[WHAT IS NEEDED]: Copy out every one of the lines below word for word, and leave the pictures out of your copy.

[MATERIAL TO PROCESS]:
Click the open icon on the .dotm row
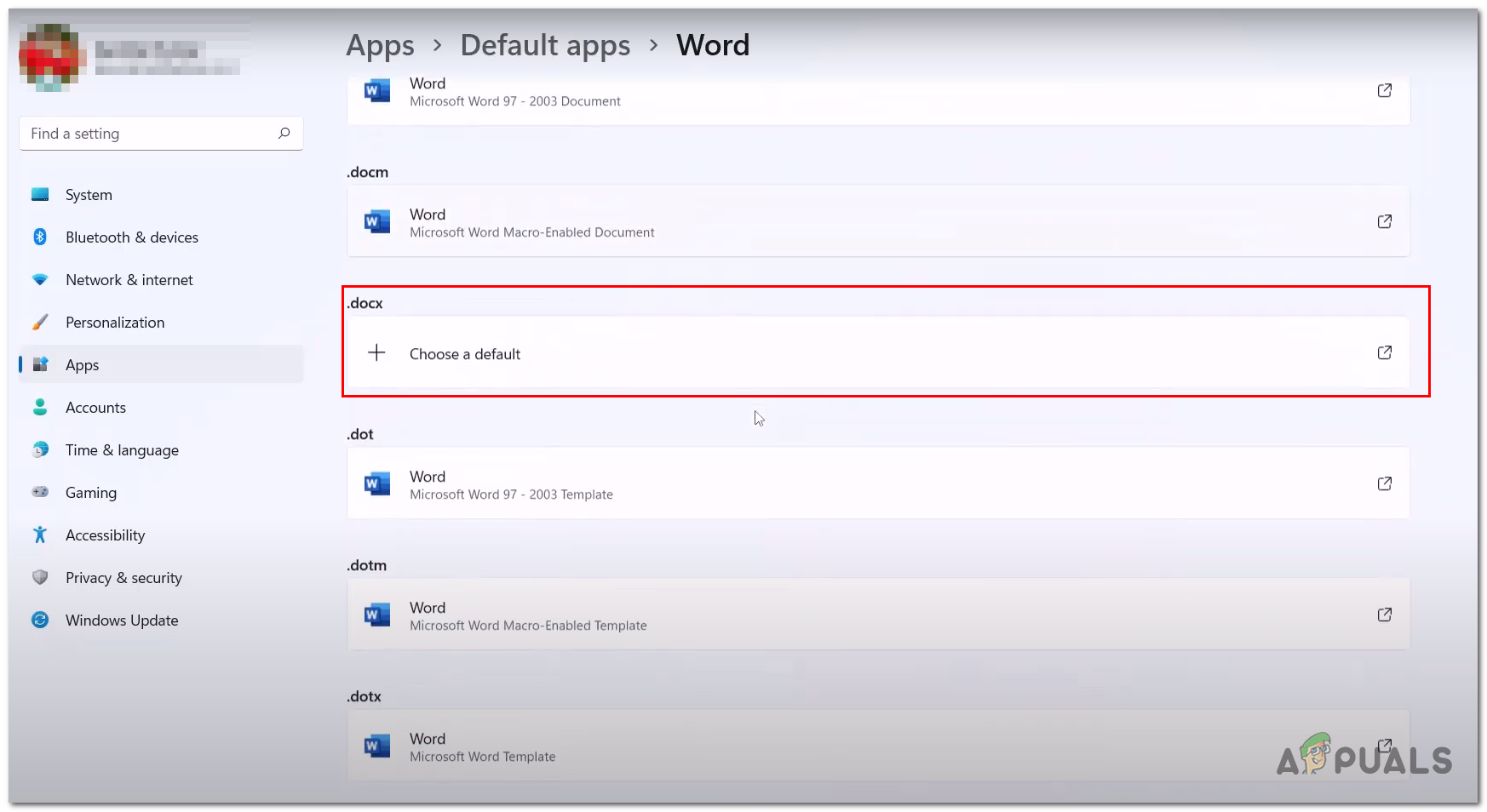The width and height of the screenshot is (1487, 812). pyautogui.click(x=1384, y=615)
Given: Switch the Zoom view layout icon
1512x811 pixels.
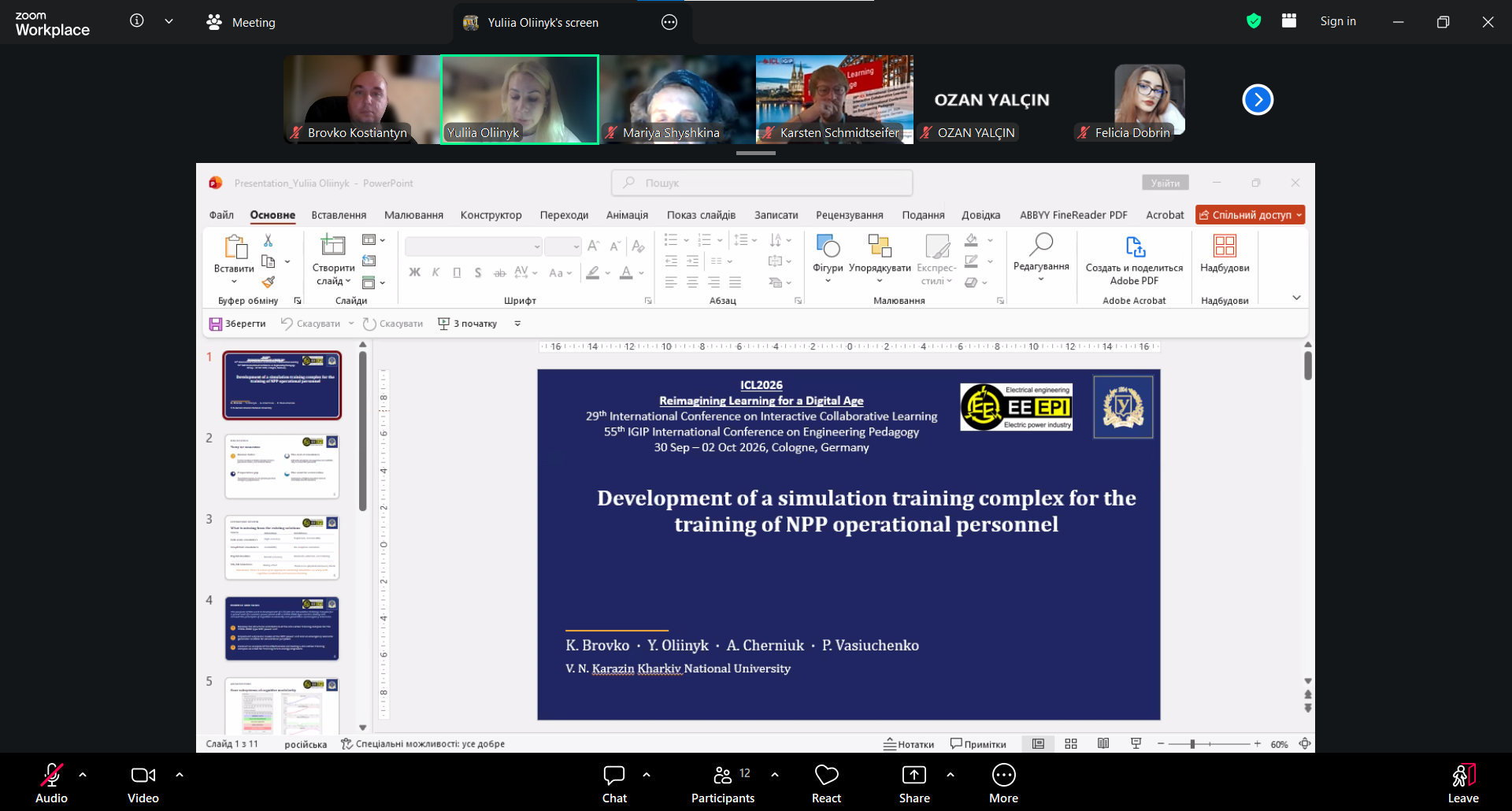Looking at the screenshot, I should [x=1289, y=21].
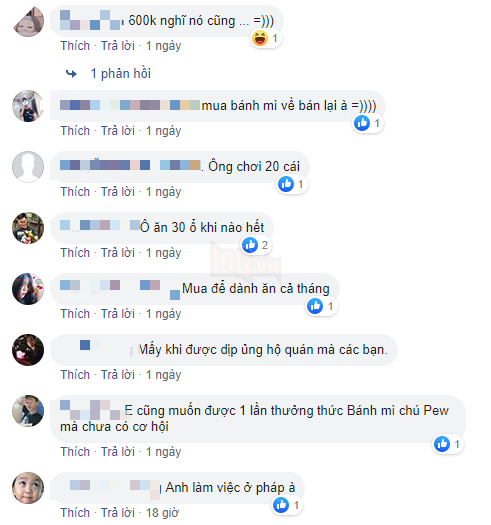Click the laughing reaction on '600k' comment
491x525 pixels.
pos(260,38)
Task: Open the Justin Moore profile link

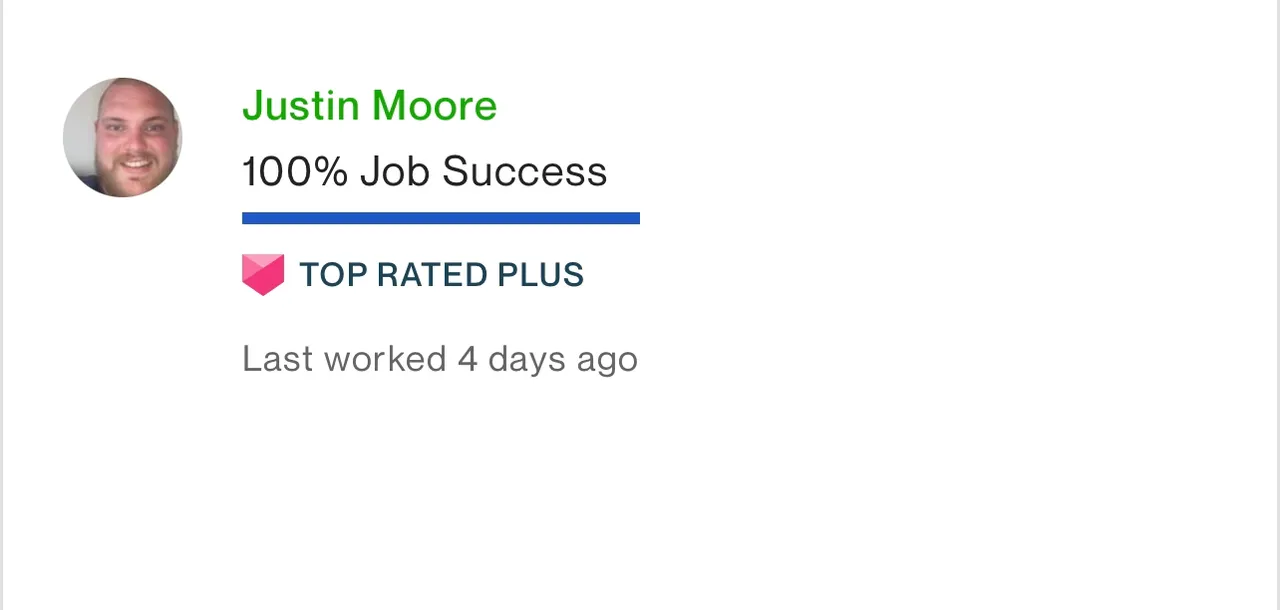Action: click(x=369, y=106)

[OUTPUT OF THE TASK]:
Click the open icon on the .dotm row
The width and height of the screenshot is (1487, 812). pyautogui.click(x=1384, y=615)
Given: Switch the Zoom view layout icon
1512x811 pixels.
Looking at the screenshot, I should [x=1289, y=21].
Click the laughing reaction on '600k' comment
491x525 pixels.
pos(260,38)
Task: Open the Justin Moore profile link

Action: click(x=369, y=106)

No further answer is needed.